Ripe cones, solitary, erect, on short stout peduncles, dull-brown, resinous, ellipsoid or cylindrical; rounded, flattened or depressed at the apex. Bracts obsolete or minute and ragged. Scales numerous, closely imbricated, woody, fanshaped; upper expanded part thin, transversely oblong, with denticulate rounded or sloping wings, brown-tomentose in greater part beneath, almost glabrous above; claw thickened, obcuneate, with a raised ridge between the depressions for the seeds on the upper surface, the lower surface being slightly hollowed by the pressure of the seeds of the adjoining scale. Seeds, two on each scale, ¼ to ½ inch long, with resinvesicles on both surfaces, brown, irregularly triangular; surmounted by a membranous brownish wing, broadly triangular or hatchet-shaped, about twice as long as the body of the seed. Cotyledons, nine or ten.

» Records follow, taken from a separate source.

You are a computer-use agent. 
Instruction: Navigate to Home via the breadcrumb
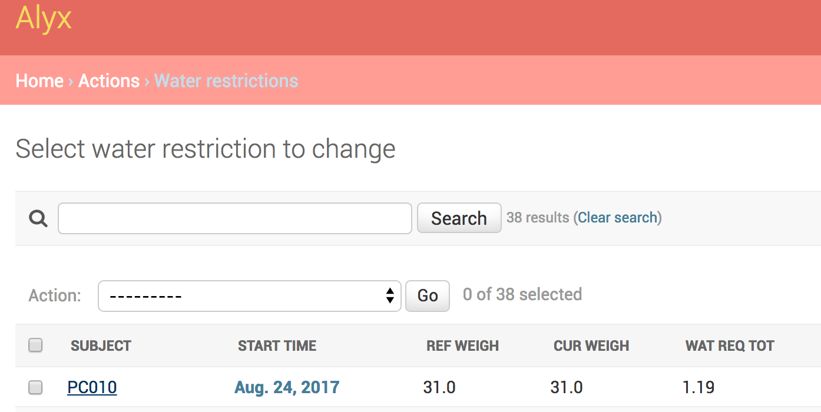(39, 81)
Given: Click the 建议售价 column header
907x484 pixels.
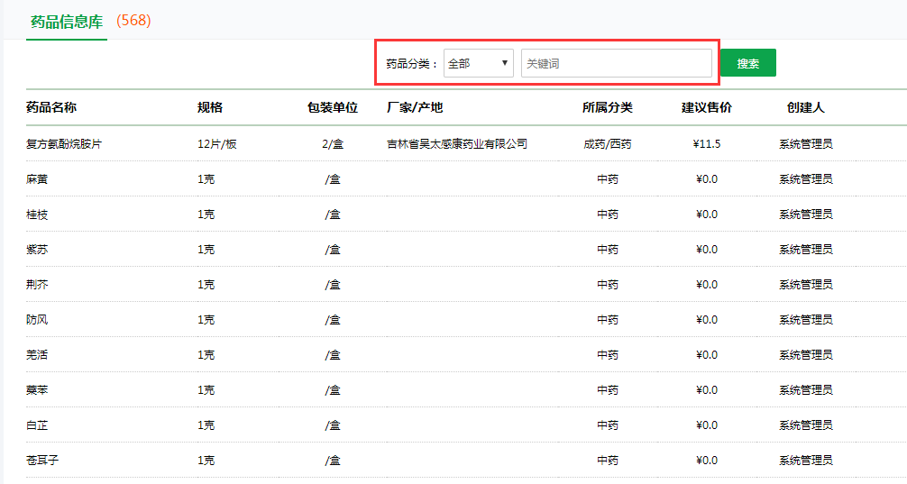Looking at the screenshot, I should (x=707, y=107).
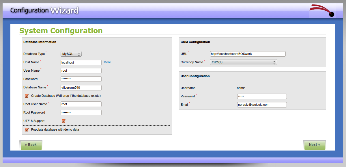346x167 pixels.
Task: Click the Root Password field
Action: [81, 113]
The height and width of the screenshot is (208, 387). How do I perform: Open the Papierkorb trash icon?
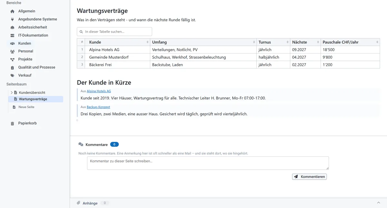pos(12,124)
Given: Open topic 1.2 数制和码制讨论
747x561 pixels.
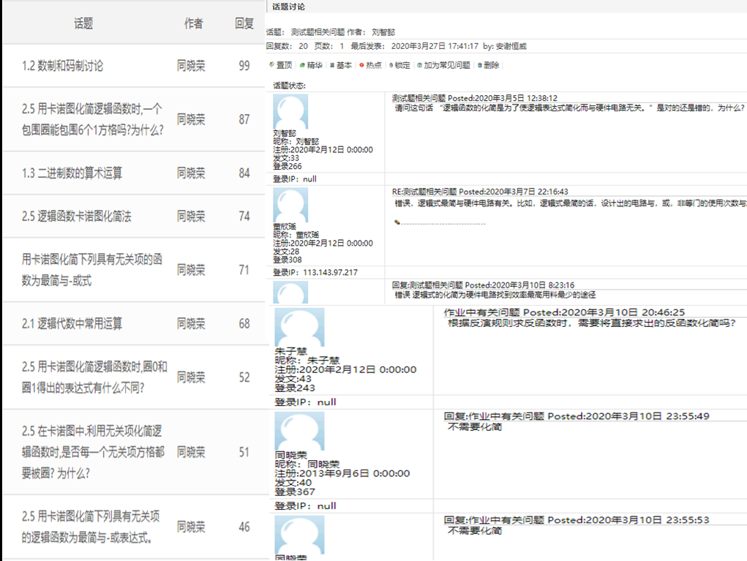Looking at the screenshot, I should pyautogui.click(x=62, y=66).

The flowers appear in July or August, the pollen being shed profusely in October. During winter the cones remain small, and only begin to grow in the following April, attaining about half or two-thirds their full size in October of the second year. They are fully ripe in October or November of the third year, i.e. about twenty-six months after the first appearance of the flowers. In their native forests the dissemination of the seed is caused by the autumnal rains, the cones not disarticulating in dry weather. After being soaked with rain, the scales and seeds separate from the axis of the cone (which remains persistent on the branch) and fall to the ground, the seeds with their light wings being blown, when there is a breeze, to a little distance from the parent tree. In England, irregularities occur in the period when the cones disarticulate, dependent, probably, on the absence of heavy rains in the autumn in certain seasons.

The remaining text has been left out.